NOAA’s industrial fish farming plan threatens oceans and fishing communities

Friends of the Earth gathers more than 38,000 comments opposing floating feedlots

RALEIGH, N.C. – The National Oceanic and Atmospheric Administration will hold another listening session in Raleigh, North Carolina today to continue discussing its five-year strategic plan, which targets an increase in aquaculture production by leasing federal waterways to companies looking to build floating feedlots.

In promoting offshore aquaculture, the agency inaccurately claims that placing concentrated animal feeding operations, or CAFOs, in the ocean would solve the current seafood deficit and create jobs, while also operating sustainably. While NOAA’s plan offers a utopian vision for factory fish farming, the reality is that these facilities would destroy our wild-capture fishing industries, devastate the ocean ecosystem and give mega-corporations greater control of our food production system.

“The rush toward industrial ocean fish farming strikes me as similar to the zeal for increasing the nation’s fishing capacity after passage of the federal Magnuson Act in 1976 that lead to overcapitalization and dire economic, social and environmental consequences,” said Susan West, a journalist, researcher specializing in issues impacting coastal communities and the wife of a commercial fisherman. “The promise of increasing aquaculture production in the United States cannot be allowed to override the importance of local fishing families and communities.”

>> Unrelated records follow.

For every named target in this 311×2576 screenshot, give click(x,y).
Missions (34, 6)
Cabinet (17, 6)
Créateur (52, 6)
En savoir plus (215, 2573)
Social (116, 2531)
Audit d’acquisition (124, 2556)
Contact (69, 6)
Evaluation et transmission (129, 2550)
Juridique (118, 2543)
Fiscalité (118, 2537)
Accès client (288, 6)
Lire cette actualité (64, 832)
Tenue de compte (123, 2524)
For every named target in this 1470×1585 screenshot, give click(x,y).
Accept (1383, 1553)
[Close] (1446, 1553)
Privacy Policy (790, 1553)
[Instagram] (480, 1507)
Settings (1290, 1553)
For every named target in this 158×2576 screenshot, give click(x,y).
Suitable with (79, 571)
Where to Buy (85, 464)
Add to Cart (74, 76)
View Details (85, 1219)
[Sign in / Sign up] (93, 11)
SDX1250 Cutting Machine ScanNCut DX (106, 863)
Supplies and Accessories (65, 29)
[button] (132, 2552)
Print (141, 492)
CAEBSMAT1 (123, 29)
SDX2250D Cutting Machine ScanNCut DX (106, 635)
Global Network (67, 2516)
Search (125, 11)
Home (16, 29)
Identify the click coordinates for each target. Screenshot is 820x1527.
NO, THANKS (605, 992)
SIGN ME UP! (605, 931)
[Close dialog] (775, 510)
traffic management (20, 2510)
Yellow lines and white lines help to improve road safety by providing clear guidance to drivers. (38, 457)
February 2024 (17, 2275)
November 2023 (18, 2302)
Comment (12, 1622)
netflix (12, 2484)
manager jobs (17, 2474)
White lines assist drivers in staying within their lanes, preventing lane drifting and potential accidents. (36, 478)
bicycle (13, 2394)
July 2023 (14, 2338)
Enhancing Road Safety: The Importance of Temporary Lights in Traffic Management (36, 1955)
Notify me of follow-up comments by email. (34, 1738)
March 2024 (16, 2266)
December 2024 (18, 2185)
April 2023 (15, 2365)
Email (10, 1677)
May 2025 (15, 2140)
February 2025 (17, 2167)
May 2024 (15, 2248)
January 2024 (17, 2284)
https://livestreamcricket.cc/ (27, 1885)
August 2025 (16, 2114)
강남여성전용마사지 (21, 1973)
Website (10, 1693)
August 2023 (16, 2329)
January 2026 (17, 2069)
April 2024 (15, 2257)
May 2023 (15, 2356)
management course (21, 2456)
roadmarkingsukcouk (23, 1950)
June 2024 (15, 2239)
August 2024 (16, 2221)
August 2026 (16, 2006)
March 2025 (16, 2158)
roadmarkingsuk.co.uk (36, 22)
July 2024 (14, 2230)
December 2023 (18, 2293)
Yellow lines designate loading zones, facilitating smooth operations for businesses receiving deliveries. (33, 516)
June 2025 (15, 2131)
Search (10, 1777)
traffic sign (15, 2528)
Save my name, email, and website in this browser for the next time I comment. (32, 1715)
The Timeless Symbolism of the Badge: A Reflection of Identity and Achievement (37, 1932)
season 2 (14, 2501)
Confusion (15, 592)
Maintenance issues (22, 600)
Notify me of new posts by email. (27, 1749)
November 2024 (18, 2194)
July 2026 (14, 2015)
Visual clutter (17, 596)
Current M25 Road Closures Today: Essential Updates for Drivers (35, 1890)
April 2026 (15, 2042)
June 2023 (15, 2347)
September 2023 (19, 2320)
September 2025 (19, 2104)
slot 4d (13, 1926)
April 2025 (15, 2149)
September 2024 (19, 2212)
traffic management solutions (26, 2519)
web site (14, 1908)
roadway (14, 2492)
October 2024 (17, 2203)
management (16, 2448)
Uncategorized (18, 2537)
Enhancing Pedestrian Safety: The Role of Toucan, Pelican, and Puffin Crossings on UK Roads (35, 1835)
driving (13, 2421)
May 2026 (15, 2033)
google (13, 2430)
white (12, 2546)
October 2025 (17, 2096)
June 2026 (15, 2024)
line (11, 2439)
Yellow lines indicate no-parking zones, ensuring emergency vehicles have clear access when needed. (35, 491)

Friends of the Earth has collected more than 38,000 signatures on a petition to NOAA calling for an end to this irrational, self-imposed mission. A growing number of North Carolinians have also spoken out opposing the industry in state-controlled waters since the 2017 under-the-radar passage of a harmful state bill to establish a permitting program for fish farms off the state’s coastline. To date, the permitting program is pending with the North Carolina Division of Marine Fisheries.

“These floating feedlots will pollute our coasts and allow large corporations to dominate and destroy the fishing industry,” said Hallie Templeton, senior oceans campaigner for Friends of the Earth. “We have seen these operations wreak havoc in other countries like Canada and Scotland. Such serious environmental, social and public health risks simply cannot be ignored.”

The listening sessions come shortly after Sen. Roger Wicker (R-Miss.) and Rep. Steven Palazzo (R-Miss) introduced the Advancing the Quality and Understanding of American Aquaculture Acts (S.3138/H.R.6966). Should either bill become law, it would establish a permitting system for industrial ocean fish farms in U.S. waters.